A couple of the recent books I’ve read (Prosperity Without Growth & The Ecotechnic Future) have taken a relatively global approach to the crisis upon us; where they do touch the individual and community level, they, like many other books, are more descriptive than prescriptive – i.e. they fail to give much concrete, actionable advice. This is where The Transition Handbook – From oil dependency to local resiliency by Rob Hopkins comes in. The Transition Handbook focuses solely on the community: how individual communities (towns, suburbs, small cities etc) can take concrete action to make them more resilient and move from, as the title puts, from oil dependency to local resilience.
The Transition Handbook lays out in quite a bit of detail the suggested steps into making your community a “Transition Initiative” which as they define it is a community-led response to the pressures of climate change, fossil fuel depletion and increasingly, economic contraction, drawing many elements from permaculture. This book is essentially the “official” guidebook for the Transition Initiative and is divided into three parts; first, it outlines why peak oil and climate change mean that smaller, more resilient communities will be necessary in the future. The second part covers the importance of a positive vision; I wholeheartedly agree with this, as too much of the debate focuses on all the negative aspects of things to come – and I am also guilty of this. Finally, part three contains details on how to go about getting the transition started.
The book has plenty of practical advice and case studies from some of the hundreds of Transition Initiatives globally. The advice is, however, more focused on the process of getting the transition movement started and organizing it rather than advice on specific issues. This means that it does not tell you how exactly to introduce local money or grow more food locally – there are other resources that go into the details of specific actions. What it does give you is several tools to organizing successful community meetings, dealing with the PR side of the initiative, how to teach people about the Peak Oil concept etc. All very good tools, many of which can also be utilized in other settings.

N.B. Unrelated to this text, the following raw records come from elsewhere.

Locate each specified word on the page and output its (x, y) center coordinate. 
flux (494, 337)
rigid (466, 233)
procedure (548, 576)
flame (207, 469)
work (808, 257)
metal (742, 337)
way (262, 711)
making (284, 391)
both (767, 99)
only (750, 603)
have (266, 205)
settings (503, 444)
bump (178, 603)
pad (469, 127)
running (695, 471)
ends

The Transition Handbook, quite appropriately, ties together the challenges of Peak Oil and Climate Change, but I think it misses one important, connected point. While the highlighted connection is that the actions described also help to limit climate change, it lacks the recognition that one of the greatest benefits in increased resiliency is the fact that a resilient community will also help it adapt to and survive the climate change that is already inevitable. That omission is not as much a fault than a missed positive point; yet another reason to start the transition, not an argument against it. Some other minor shortcomings included a huge amount of quotes in the sidebar, detracting from the main reading experience, as well as some pretty cheesy pictures, including “fake future” article clippings and some overly repetitive pictures & diagrams. The case studies, also, are very UK-focused but that’s simply because the movement started from there and the book is a couple of years old.
These shortcomings are very minor. The Transition Initiative is tremendously important and the Transition Handbook is a great book, and one that in its positive message is likely to be much more effective and better received than the doom-mongering books that do tend to leave a sense of helplessness in their trail. It’s a decidedly hopeful book, one that offers a compelling – and practical – vision of how communities could be put on the correct road to begin to shield them from the most disruptive of challenges.